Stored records
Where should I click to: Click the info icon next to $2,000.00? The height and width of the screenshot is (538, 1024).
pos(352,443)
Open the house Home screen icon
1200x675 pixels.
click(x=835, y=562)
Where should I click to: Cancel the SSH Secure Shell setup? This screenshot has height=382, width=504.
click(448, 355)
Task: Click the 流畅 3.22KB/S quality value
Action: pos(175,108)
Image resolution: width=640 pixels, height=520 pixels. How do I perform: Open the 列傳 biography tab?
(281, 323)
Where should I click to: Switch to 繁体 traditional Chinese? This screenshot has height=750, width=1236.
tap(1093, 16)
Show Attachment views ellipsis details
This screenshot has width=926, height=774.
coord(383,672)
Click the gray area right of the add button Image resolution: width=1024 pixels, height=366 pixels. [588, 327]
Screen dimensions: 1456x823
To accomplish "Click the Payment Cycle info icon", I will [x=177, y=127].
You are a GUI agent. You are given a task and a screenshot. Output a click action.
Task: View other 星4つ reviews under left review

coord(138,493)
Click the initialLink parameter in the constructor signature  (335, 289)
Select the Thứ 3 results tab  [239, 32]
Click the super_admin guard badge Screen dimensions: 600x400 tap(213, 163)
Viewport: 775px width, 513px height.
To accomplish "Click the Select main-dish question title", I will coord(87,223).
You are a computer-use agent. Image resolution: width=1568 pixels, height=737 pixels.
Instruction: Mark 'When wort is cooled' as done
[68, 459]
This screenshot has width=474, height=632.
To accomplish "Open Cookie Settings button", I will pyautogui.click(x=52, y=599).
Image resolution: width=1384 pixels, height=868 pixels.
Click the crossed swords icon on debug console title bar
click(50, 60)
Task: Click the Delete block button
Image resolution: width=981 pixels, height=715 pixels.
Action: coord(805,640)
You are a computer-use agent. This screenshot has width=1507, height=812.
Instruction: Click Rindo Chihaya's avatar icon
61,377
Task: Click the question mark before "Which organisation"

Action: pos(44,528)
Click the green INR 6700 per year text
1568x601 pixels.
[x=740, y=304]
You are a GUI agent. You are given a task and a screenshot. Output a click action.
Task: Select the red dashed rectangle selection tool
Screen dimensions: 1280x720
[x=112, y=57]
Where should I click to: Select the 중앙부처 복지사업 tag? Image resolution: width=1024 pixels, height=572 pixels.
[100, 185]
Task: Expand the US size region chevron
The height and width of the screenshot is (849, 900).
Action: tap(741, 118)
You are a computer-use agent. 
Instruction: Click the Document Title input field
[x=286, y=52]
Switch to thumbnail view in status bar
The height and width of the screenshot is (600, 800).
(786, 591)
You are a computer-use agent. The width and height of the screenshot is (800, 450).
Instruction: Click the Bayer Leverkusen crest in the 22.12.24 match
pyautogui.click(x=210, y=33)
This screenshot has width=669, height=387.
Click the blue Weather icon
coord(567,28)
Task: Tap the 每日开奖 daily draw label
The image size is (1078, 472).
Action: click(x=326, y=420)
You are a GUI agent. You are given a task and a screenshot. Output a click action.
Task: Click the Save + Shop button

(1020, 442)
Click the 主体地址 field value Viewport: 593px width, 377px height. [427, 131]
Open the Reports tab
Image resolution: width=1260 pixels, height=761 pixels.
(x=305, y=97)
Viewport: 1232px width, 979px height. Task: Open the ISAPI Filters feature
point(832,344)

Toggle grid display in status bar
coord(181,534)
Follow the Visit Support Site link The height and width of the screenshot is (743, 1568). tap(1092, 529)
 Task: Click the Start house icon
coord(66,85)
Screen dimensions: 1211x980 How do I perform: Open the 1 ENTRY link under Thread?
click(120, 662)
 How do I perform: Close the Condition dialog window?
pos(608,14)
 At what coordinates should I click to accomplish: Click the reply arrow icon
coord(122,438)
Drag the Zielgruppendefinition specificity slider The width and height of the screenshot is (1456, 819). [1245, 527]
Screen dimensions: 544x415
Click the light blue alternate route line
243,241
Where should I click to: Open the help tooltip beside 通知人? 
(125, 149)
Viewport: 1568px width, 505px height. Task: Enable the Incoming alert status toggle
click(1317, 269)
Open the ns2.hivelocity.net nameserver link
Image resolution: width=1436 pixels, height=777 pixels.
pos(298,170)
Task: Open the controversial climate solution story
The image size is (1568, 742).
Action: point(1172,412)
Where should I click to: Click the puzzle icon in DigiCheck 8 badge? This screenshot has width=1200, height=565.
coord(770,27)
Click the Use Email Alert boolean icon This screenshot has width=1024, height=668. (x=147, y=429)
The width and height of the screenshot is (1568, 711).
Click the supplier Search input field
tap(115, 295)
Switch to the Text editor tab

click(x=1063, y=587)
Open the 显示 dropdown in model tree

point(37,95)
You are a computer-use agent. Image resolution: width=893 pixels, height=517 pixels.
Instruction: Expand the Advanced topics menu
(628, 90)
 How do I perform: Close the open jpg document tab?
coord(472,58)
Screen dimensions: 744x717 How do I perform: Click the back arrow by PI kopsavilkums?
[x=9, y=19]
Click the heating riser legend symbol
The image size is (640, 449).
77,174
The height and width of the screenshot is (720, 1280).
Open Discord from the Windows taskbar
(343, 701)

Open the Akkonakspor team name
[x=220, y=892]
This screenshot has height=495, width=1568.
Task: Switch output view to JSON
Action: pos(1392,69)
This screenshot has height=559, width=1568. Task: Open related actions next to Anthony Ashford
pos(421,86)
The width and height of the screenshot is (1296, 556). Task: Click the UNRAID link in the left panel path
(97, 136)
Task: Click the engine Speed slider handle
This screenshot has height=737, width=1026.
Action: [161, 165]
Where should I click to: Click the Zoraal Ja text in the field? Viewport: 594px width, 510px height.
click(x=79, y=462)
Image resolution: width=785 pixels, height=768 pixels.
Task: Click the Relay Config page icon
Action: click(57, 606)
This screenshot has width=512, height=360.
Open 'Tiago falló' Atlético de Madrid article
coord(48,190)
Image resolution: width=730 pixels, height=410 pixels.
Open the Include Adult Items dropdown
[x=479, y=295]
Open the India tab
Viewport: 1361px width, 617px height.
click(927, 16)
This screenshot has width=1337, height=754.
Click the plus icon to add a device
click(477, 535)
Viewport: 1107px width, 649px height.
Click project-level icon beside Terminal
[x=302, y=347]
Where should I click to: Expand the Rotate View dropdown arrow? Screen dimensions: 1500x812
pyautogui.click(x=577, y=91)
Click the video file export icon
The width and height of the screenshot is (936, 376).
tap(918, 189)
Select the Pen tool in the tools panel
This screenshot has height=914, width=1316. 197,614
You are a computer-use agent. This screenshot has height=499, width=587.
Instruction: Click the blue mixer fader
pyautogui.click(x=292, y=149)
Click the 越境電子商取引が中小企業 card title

> _What is required_
Repeat the line that contains "Select the Pen tool in the tools panel", then every line after it until the records end, with nothing added.

> _Answer to this exercise_
Select the Pen tool in the tools panel
This screenshot has height=914, width=1316. 197,614
You are a computer-use agent. This screenshot has height=499, width=587.
Instruction: Click the blue mixer fader
pyautogui.click(x=292, y=149)
Click the 越境電子商取引が中小企業 card title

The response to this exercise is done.